# Task
Leaving out all pictures, repeat exactly the lines from the one that holds "Image resolution: width=999" to the last line of the entries below.

Saved entries
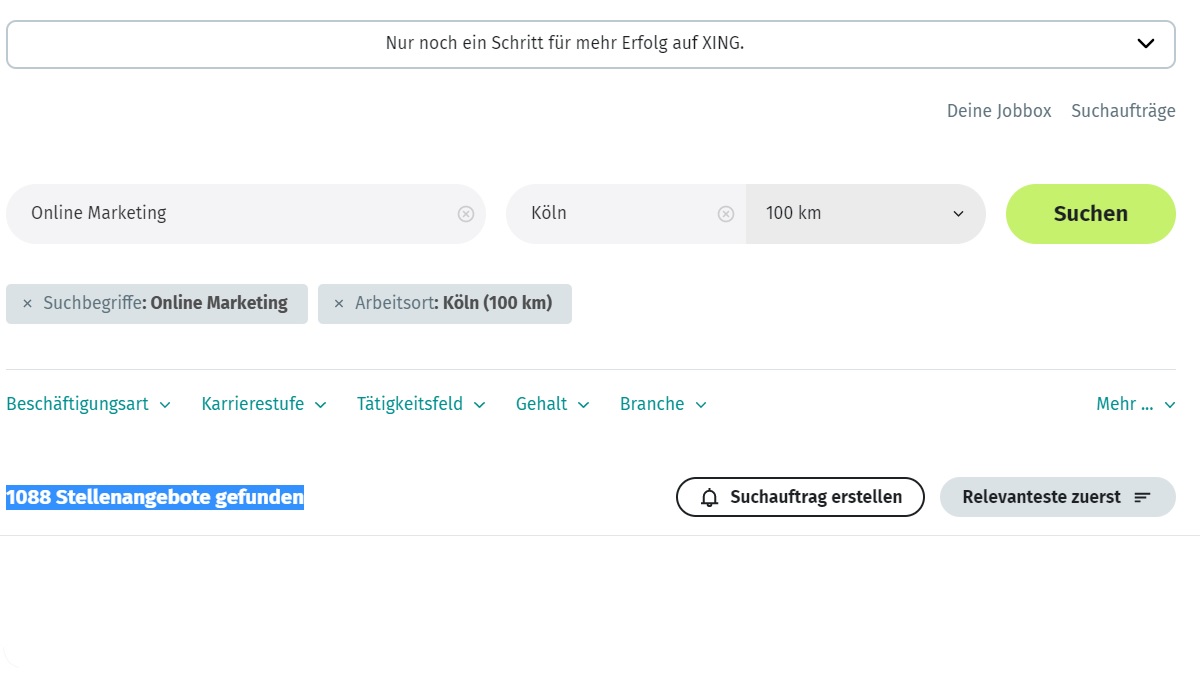Open the Tätigkeitsfeld filter

(x=421, y=404)
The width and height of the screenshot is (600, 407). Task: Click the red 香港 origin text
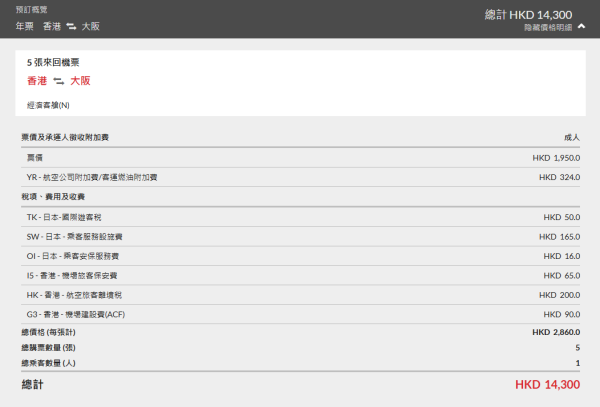pos(37,80)
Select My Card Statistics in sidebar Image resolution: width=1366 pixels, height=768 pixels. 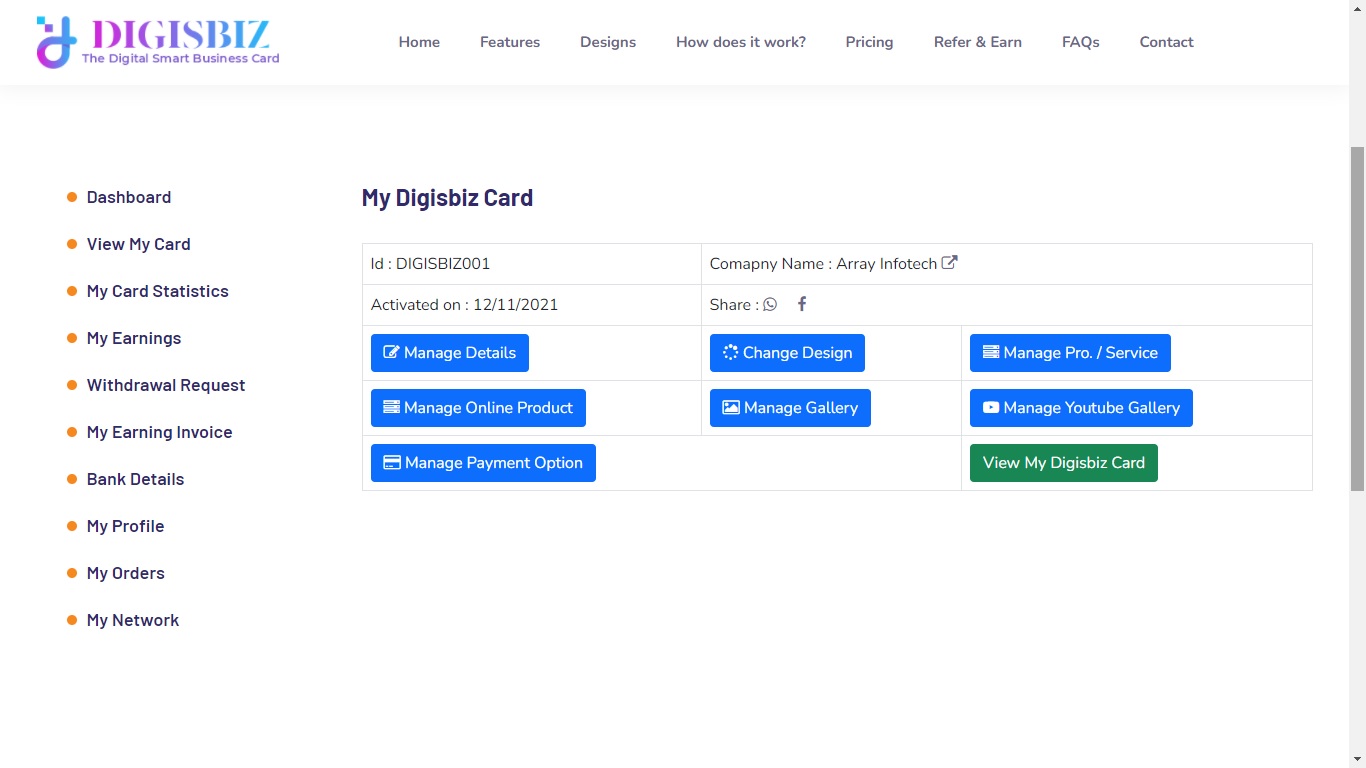coord(158,291)
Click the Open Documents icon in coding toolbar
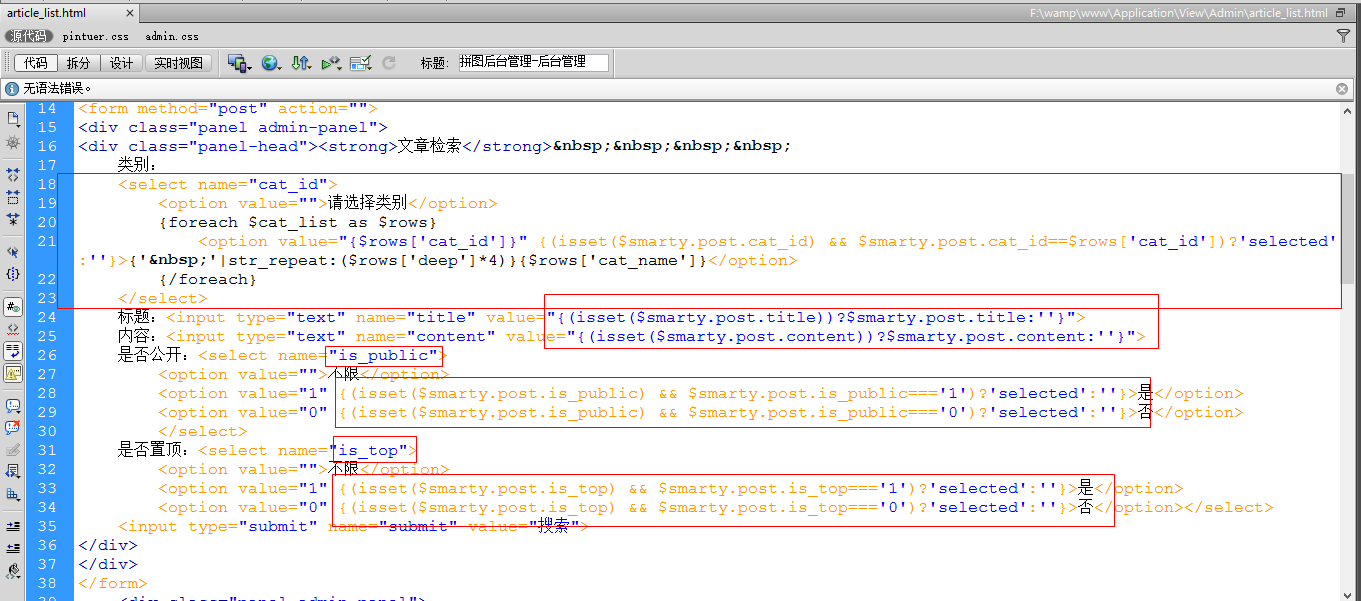Viewport: 1361px width, 601px height. tap(13, 119)
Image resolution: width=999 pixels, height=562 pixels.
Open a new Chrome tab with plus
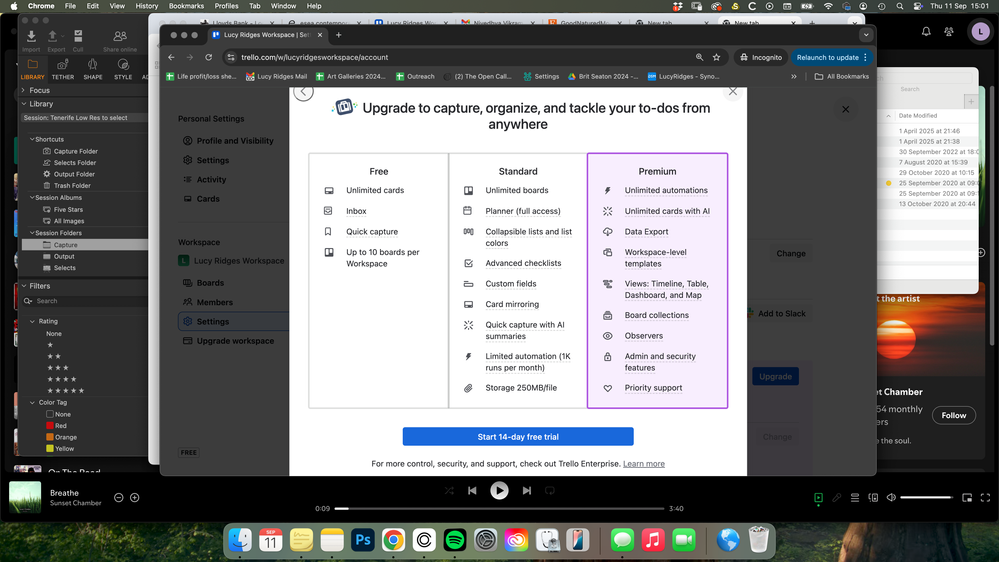[x=338, y=35]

# Response to this task
Image resolution: width=999 pixels, height=562 pixels.
Open a new Chrome tab with plus
[x=338, y=35]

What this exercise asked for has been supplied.